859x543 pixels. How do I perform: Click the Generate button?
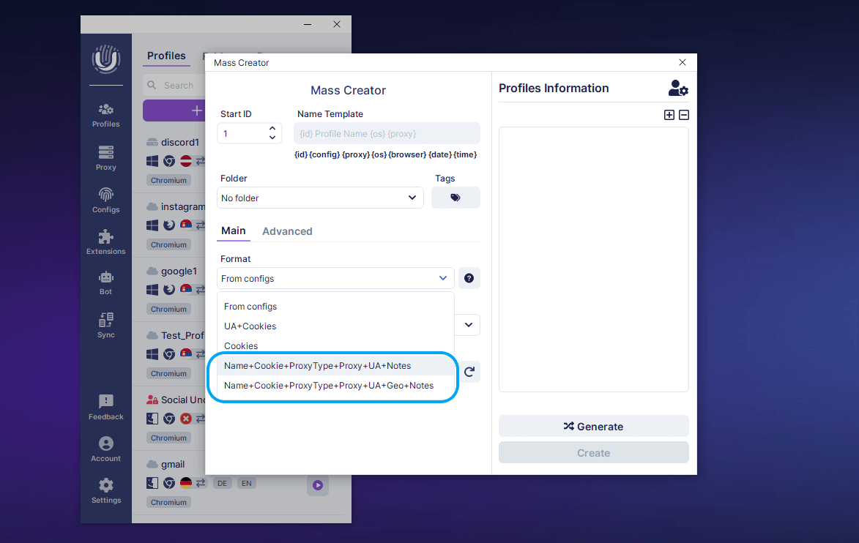click(593, 426)
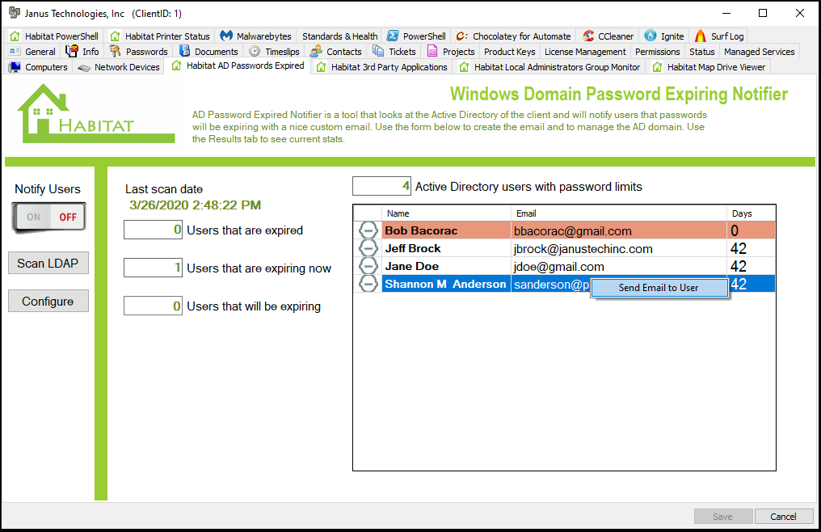Click the remove icon beside Jane Doe
The image size is (821, 532).
point(368,266)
════════
* _REQUIRED ACTION_:
Extract the text of all the records above verbatim, excluding pictures.

* _COMPLETED TASK_:
859x543 pixels. How do I perform: Click the Generate button?
click(593, 426)
Click the remove icon beside Jane Doe
The image size is (821, 532).
point(368,266)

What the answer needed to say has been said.